4.3. Analysis of Results for Few-Shot
In order to verify the reliability and robustness of PDCNER in the condition of scarce data for few-shot entity recognition, we used 1%, 10% and 30% of pig disease corpus for experimentation. The results can be found in
Table 4. The result shows that the PDCNER model has obvious improvement compared to BERT-BILSTM-CRF and LEBERT.

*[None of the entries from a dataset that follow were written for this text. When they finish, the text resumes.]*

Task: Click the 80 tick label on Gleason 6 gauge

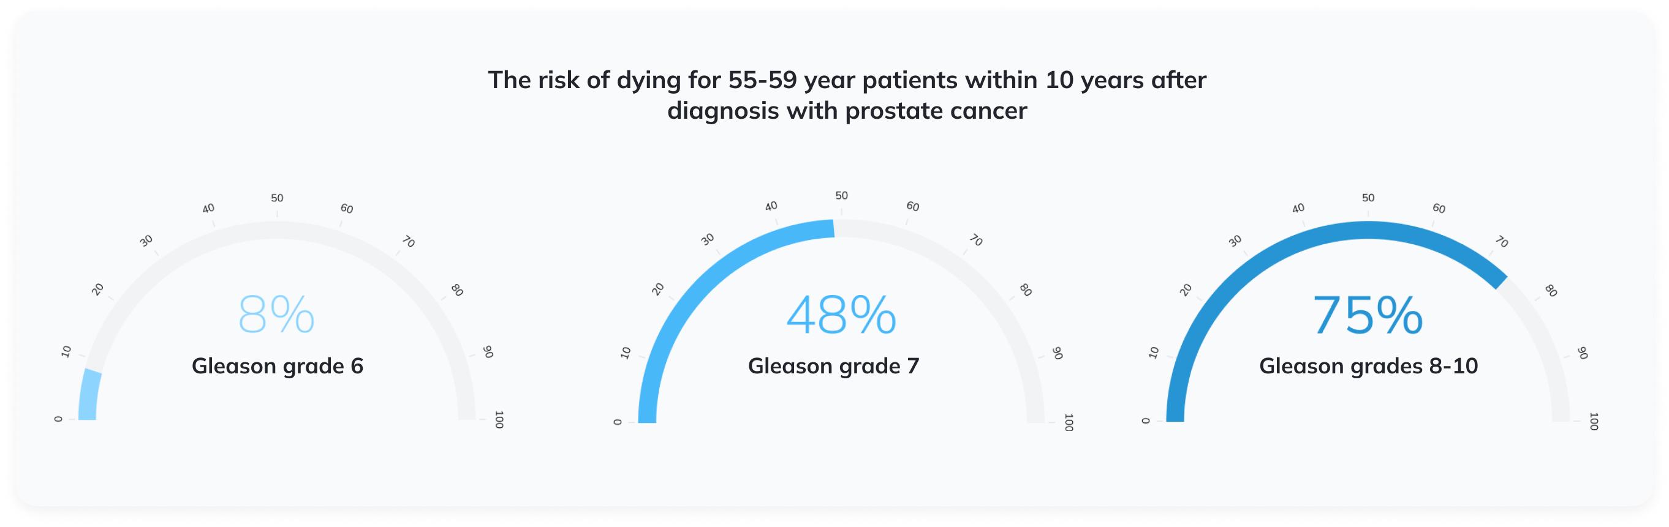Action: click(x=457, y=290)
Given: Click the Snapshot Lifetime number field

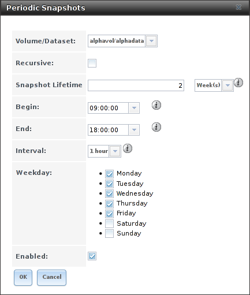Looking at the screenshot, I should tap(136, 85).
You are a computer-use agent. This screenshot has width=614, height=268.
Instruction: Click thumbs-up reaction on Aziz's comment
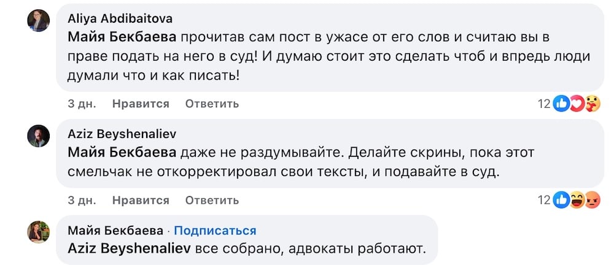561,201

The F1-score of PDCNER reaches 84.77% when the sample size is 10%, which is only 1.22% lower than that of the full sample. As the sample size increases to 30%, the F1-score of the PDCNER model further improves to 85.39%, showing a marginal decrease of only 0.6% compared to the full sample. Moreover, it outperforms the BERT-BiLSTM-CRF and LEBERT models by 6.38% and 8.42%, respectively. These results demonstrate the PDCNER model's capability to achieve higher recognition accuracy even under data scarcity scenarios. The incorporation of lexical information in the bottom layer of BERT enables efficient utilization of BERT's representational capabilities. Additionally, the adoption of contrastive learning enhances the semantic representation space, facilitating effective feature capture without extensive training.
4.4. Experiments on Public Datasets
To assess the generalization capability of PDCNER, we conducted evaluations across three public datasets: Weibo, Ontonotes, and Resume. As illustrated in
Table 5, the PDCNER model achieved the highest F1 score across all three datasets. These results indicate that PDCNER exhibits superior performance not only on the pig disease corpus but also demonstrates a degree of generalizability to other domains.
5. Conclusions
High-quality extraction of knowledge related to pig diseases is critical for intelligent consultation, question answering, technical recommendations, and other application scenarios.
In this study, we constructed a corpus, labeled datasets and lexicon for Chinese named entity recognition specific to pig diseases, encompassing 152,596 characters, 7,518 entities and 2,391 professional terms. To tackle the challenges of entity identification in the pig disease domain, such as the scarcity of annotated data, numerous technical terms, and fuzzy boundaries, we propose the PDCNER model. This model integrates lexicon information from the pig disease domain into the BERT's Transformer layers at the lower level and employs contrastive learning to enhance representation quality and generalization capability. The results indicate that the PDCNER model surpasses the performance of BERT-BiLSTM-CRF and other mainstream models in extracting named entities related to pig diseases, achieving accuracy, recall, and F1-score of 86.92%, 85.08%, and 85.99%, respectively. This demonstrates high-quality entity recognition in the field of pig diseases. Moreover, few-shot experiments confirm that our model remains robust with limited data, and experiments on public datasets verify its generalization ability.
In future work, we plan to utilize additional datasets from other related animal diseases, such as chicken and cow diseases, to further test the scalability and generalization ability of the model.